OpenAI cooks up Jalapeño: custom chip with Broadcom as race against Nvidia dependency heats up

The announcement of a chip named Jalapeño

OpenAI has revealed plans for Jalapeño, an inference chip developed in partnership with Broadcom. It’s not just a product announcement – it’s a sign of structural change in the AI hardware market. For years Nvidia has held a near-monopoly on GPUs used to train and serve LLMs, but now the companies that consume the most compute are designing their own silicon. Google has been doing it with TPUs for almost a decade, Apple integrated its Neural Engine into SoCs, SpaceX is working on custom chips for its constellations, and now OpenAI joins the club.

Beyond dependence: custom silicon as a lever for independence

This move is not purely technical; it’s a response to single-supplier risk. When the cost of Nvidia GPU clusters becomes a massive budget line and availability can fluctuate, building an in-house accelerator optimized for inference reduces two critical variables: cost per token and procurement latency. Moreover, an internally designed chip can be tuned exactly to model sizes and the company’s traffic patterns, lowering energy consumption and improving overall efficiency.

Implications for on-premise deployments

This trend matters directly for those running local infrastructure. So far, the on-premise market for LLMs has been shaped by Nvidia GPUs (with a few AMD or Intel alternatives). If the move toward ASICs or specialized chips gains momentum, new third-party accelerator vendors could emerge, targeting specific inference workloads. This isn’t just about performance: data sovereignty and regulatory compliance (GDPR, sector-specific rules) would find an ally in hardware that can be kept entirely under one’s control, without depending on silicon whose supply chain is concentrated in a few hands.

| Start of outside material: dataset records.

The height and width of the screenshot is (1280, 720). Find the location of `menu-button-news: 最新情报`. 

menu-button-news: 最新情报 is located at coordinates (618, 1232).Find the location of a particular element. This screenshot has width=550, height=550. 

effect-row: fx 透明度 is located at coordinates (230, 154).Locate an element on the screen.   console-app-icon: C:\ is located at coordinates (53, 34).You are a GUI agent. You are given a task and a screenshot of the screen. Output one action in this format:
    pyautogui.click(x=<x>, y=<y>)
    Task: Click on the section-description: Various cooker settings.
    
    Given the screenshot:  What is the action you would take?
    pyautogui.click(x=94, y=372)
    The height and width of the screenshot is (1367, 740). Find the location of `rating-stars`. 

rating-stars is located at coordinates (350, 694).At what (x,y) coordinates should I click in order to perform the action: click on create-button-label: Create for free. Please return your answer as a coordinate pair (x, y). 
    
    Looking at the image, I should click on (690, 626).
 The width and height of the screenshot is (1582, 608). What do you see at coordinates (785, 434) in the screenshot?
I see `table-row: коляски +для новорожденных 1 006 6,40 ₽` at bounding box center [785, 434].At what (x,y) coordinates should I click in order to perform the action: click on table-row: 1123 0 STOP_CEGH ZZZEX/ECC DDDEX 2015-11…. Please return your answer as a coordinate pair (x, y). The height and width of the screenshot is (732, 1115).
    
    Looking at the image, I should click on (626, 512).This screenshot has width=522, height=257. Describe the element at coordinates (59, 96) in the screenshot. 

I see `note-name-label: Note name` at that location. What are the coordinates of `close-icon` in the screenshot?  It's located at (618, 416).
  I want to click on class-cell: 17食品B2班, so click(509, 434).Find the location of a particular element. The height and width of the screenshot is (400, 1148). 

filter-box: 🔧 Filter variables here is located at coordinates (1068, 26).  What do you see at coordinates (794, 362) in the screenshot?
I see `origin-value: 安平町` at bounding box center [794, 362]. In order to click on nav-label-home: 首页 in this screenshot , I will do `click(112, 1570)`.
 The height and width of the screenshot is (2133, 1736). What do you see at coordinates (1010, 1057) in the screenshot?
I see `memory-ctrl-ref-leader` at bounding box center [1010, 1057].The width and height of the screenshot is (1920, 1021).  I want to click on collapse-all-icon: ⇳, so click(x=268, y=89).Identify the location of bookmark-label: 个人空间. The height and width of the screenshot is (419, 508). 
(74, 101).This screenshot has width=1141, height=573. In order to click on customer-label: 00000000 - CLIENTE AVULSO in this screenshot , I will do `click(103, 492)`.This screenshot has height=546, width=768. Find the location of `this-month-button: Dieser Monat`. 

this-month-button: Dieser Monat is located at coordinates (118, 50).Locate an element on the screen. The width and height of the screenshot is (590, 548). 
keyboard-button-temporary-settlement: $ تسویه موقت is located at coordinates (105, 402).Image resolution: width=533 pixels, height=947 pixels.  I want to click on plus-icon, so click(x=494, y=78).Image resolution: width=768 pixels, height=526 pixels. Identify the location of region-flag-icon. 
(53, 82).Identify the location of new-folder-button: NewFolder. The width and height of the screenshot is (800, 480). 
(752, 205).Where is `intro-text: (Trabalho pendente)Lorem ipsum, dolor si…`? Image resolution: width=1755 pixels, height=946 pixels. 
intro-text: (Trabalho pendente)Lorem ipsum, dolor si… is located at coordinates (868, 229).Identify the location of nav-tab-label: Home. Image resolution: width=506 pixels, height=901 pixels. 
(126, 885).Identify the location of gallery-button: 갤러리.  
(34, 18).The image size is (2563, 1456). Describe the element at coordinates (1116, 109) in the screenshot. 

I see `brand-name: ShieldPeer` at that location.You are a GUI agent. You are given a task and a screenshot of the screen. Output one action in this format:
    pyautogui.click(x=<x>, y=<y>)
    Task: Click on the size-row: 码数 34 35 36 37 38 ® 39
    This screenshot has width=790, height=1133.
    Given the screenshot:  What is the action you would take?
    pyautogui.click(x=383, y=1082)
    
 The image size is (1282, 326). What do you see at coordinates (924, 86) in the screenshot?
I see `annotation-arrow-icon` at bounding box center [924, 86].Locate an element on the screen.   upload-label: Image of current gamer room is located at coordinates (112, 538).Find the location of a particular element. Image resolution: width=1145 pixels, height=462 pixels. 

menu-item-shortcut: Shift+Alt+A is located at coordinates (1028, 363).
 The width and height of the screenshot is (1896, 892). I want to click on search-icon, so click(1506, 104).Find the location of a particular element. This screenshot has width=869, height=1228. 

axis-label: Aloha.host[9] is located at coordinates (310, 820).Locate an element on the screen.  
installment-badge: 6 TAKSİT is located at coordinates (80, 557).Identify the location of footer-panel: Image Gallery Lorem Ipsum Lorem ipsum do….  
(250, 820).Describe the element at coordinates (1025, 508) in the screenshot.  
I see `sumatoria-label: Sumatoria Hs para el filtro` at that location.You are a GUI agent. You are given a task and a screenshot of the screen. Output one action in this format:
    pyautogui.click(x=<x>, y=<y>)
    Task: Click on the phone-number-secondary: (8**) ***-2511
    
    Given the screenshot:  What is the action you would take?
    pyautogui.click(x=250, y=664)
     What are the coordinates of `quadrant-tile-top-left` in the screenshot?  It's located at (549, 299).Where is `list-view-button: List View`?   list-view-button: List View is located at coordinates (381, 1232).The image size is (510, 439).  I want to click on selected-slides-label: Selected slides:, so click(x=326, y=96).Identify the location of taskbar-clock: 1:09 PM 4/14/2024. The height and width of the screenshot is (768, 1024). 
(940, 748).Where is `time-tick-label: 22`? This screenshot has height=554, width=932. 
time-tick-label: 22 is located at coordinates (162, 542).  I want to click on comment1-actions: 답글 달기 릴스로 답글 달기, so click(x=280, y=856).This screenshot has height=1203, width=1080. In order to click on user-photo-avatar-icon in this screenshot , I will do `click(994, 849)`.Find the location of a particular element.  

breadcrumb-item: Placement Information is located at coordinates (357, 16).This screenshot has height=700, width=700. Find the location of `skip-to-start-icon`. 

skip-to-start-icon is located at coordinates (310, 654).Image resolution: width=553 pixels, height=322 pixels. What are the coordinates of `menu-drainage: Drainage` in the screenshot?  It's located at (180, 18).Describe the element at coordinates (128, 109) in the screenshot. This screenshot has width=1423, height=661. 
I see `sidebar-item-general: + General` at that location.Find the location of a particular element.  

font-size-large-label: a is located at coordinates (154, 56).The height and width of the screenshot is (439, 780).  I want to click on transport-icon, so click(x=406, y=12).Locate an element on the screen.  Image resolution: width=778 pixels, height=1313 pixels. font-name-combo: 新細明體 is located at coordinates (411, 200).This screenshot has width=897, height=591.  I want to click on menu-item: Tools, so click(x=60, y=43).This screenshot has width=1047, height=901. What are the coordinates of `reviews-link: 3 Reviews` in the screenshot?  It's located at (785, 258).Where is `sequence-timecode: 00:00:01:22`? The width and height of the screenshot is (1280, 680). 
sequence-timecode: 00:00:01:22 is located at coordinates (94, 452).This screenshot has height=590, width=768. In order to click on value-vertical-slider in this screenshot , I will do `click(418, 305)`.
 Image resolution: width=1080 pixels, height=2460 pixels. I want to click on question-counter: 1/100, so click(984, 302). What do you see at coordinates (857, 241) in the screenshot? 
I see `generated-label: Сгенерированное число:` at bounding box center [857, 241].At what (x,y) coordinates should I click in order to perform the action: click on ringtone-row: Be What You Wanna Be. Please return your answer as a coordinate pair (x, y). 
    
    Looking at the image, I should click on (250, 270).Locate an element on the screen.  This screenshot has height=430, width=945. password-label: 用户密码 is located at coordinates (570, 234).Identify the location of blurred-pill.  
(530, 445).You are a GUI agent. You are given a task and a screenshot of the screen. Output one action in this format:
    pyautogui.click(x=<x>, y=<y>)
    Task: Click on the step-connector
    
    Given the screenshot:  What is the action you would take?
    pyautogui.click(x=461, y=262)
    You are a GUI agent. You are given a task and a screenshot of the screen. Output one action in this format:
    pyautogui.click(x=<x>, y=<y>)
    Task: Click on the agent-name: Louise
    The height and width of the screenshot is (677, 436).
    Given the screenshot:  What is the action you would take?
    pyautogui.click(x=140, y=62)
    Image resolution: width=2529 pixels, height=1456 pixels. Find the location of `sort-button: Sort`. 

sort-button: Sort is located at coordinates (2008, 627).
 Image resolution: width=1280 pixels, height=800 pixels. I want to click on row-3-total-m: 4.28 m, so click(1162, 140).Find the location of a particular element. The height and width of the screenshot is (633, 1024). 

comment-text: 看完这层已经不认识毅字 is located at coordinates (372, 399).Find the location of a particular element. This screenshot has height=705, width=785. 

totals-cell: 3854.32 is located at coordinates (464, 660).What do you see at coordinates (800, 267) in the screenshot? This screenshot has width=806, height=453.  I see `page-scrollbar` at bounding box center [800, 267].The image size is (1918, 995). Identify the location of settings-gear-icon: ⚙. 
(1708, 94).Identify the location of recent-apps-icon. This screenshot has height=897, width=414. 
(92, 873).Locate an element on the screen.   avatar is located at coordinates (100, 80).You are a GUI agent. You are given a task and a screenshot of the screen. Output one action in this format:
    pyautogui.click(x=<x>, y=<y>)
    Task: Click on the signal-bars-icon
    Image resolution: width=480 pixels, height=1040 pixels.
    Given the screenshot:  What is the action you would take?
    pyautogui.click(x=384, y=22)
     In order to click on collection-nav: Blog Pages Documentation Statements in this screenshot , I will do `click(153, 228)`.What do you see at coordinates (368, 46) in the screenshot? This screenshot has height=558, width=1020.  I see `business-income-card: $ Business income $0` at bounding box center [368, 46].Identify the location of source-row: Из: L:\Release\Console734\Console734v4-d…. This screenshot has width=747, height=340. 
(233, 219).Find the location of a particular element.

The challenges: you can’t “bake” a chip overnight

Taking a custom chip from design to production is a multi-hundred-million-dollar, multi-year process. It requires microarchitecture expertise, EDA toolchains, and relationships with foundries – all barriers that explain why only companies with deep pockets and stable workloads can afford the investment. Moreover, designing for the inference of an ever-evolving LLM (with new model architectures) risks making the hardware obsolete unless some flexibility is built in. It’s the classic trade-off between extreme efficiency and longevity.

AI-RADAR’s perspective

Anyone dealing with on-premise AI should watch this evolution closely. If the custom accelerator market democratizes – for example through the RISC-V ecosystem or foundry services like those from Intel and TSMC – the next generation of local datacenters might no longer depend exclusively on GPUs. AI-RADAR tracks specialist silicon developments and offers analytical frameworks to weigh the trade-offs between commodity GPUs, dedicated ASICs, and hybrid solutions. For now, Jalapeño is just a spicy shard in a heating-up landscape, but the message is clear: the era of total dependency on a single hardware supplier is fading.